Na verloop van tijd bleek dat het verhaal een hoax was, of beter gezegd, iets dat voortkwam uit verkeerde interpretaties, ook onder de Georgiërs. In 1990 schreef de Georgische schrijver en toneelschrijver Kita Buachidze, een voormalige gevangene van Stalins goelags, het volgende: “Dzjoega’ betekent helemaal niet ‘staal’. Dzjoega’ is een zeer oud heidens Georgisch woord met een Perzisch tintje, dat zich waarschijnlijk heeft verspreid in de periode dat Iran over Georgië heerste, en de betekenis ervan is gewoon een naam. Net als veel andere namen is de betekenis ervan onvertaalbaar. Een naam als elke andere, zoals de Russische Ivan. Hieruit volgt dat Dzjoegasjvili gewoon ‘de zoon van Dzjoega’ is, niets anders.”
Het blijkt dus dat de bijnaam van Stalin niets te maken had met zijn echte achternaam. Toen dat duidelijk werd, begonnen er andere versies te verschijnen. Een daarvan is dat Stalin de naam had geleend van een vrouwelijke kameraad en minnares, Ljoedmila Stal. Een andere stelt dat Dzjoegasjvili gewoon iets wilde dat zo dicht mogelijk bij ‘Lenin’ zou klinken.

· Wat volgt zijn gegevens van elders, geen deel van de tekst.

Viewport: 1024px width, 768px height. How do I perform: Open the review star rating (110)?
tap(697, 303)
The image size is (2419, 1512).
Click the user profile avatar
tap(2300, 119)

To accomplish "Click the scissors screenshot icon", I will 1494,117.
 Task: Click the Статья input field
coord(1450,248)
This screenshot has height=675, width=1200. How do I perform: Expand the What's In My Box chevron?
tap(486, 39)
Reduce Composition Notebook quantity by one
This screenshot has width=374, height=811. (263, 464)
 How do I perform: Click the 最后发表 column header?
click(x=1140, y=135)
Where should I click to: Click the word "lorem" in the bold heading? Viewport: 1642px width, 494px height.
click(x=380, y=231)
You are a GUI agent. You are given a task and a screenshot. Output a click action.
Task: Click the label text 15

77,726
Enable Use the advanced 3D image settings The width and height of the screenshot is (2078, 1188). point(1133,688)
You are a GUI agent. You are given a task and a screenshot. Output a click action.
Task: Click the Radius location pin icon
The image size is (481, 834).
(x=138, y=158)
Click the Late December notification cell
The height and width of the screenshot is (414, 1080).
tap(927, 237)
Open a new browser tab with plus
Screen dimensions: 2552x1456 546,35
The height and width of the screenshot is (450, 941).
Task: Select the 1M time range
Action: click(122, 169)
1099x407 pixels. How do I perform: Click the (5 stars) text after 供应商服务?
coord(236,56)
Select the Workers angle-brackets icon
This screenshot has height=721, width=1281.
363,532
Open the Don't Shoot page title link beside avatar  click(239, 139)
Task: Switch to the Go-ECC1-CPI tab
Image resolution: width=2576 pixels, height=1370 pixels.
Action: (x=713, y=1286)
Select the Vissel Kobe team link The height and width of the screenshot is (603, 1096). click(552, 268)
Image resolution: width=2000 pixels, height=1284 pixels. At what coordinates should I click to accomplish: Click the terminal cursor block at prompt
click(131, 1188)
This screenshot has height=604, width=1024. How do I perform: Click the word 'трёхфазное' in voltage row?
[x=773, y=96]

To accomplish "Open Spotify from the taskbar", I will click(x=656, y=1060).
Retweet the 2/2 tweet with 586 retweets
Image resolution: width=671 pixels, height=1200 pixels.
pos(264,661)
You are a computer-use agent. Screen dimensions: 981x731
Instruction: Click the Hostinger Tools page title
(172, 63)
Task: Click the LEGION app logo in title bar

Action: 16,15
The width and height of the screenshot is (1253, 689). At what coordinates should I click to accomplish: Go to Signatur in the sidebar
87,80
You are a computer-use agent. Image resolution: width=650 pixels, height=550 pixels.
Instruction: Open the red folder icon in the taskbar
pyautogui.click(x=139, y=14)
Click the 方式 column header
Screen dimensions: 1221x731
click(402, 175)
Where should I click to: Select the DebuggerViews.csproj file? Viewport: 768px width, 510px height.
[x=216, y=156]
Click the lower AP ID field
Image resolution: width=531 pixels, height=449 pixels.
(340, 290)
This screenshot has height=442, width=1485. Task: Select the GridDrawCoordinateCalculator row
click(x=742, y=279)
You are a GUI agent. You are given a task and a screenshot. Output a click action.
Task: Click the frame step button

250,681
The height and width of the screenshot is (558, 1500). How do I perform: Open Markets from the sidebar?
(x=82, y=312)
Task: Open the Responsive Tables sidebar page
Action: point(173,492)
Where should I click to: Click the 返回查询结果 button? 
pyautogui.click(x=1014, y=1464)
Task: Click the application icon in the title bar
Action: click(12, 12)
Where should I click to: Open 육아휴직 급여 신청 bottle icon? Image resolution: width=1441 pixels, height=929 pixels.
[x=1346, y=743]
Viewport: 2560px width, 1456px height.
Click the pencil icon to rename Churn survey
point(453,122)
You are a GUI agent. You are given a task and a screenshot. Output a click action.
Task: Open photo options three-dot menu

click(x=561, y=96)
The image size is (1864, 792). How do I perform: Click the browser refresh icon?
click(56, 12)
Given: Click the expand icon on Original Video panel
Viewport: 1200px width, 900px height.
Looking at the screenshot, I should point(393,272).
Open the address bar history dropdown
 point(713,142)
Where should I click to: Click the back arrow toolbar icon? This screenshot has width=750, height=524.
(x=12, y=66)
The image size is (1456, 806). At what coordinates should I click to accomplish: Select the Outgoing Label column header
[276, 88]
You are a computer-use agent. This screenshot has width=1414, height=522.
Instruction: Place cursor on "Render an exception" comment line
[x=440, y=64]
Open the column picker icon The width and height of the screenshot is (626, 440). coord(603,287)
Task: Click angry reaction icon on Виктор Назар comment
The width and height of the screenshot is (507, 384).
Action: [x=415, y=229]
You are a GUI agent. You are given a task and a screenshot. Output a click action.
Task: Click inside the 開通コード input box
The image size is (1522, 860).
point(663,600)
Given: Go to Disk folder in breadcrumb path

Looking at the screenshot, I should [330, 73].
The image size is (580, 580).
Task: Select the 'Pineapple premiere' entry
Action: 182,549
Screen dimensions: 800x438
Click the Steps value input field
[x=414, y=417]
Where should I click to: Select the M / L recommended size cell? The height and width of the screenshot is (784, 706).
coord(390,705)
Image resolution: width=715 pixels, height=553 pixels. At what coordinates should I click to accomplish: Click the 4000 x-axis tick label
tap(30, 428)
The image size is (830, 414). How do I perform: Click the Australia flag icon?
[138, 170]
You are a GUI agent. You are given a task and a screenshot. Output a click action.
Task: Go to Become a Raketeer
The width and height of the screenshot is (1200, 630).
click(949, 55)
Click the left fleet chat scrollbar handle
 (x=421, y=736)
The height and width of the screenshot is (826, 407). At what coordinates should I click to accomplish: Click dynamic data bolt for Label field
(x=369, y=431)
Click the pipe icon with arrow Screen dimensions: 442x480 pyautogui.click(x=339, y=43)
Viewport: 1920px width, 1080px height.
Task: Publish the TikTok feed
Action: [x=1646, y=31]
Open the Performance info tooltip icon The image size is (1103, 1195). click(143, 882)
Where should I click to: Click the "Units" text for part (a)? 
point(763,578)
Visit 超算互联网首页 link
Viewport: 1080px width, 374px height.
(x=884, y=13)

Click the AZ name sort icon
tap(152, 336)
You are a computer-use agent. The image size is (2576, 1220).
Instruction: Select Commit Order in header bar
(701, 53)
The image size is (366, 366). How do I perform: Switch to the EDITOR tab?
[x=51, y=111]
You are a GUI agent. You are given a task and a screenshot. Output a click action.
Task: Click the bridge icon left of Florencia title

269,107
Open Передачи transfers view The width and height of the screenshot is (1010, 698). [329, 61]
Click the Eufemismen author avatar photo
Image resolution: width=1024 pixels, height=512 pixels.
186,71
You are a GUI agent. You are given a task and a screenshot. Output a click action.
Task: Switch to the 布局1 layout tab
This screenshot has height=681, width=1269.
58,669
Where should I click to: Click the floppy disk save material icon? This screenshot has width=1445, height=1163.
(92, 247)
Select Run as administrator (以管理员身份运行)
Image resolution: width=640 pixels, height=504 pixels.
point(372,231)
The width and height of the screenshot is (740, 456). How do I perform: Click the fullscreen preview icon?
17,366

Maar de meest curieuze hypothese werd geopperd door Pokhlebkin, die er een stuk wetenschappelijk onderzoek aan wijdde. Volgens hem is het prototype van de naam afkomstig van Evgeniy Stefanovich Stalinsky – een liberale journalist en een vooraanstaand Russisch uitgever, die ook de vertaler was van het Sjota Rustaveli gedicht “De ridder in tijgerhuid”. Stalin adoreerde het gedicht en was gecharmeerd van Rustaveli’s creatieve output (het Bolsjoi Theater werd gekozen als locatie voor de uitbundige viering van de 750ste verjaardag van de dichter in 1937). Om de een of andere reden liet Stalin echter een van de beste edities geheimhouden. Stalinsky’s meertalige editie van De ridder werd in beslag genomen uit tentoonstellingen en zo goed als uit de geschiedenis gewist door nergens vermeld te worden. De historicus meent dat “Stalin, die de opdracht gaf de editie van 1889 te verbergen, werkelijk het geheim achter de keuze van zijn pseudoniem heeft willen verbergen”. Het blijkt dus dat zelfs de “Russische” naam eigenlijk nauw verbonden is met Georgië en met Dzjoegasjvili’s jeugdherinneringen.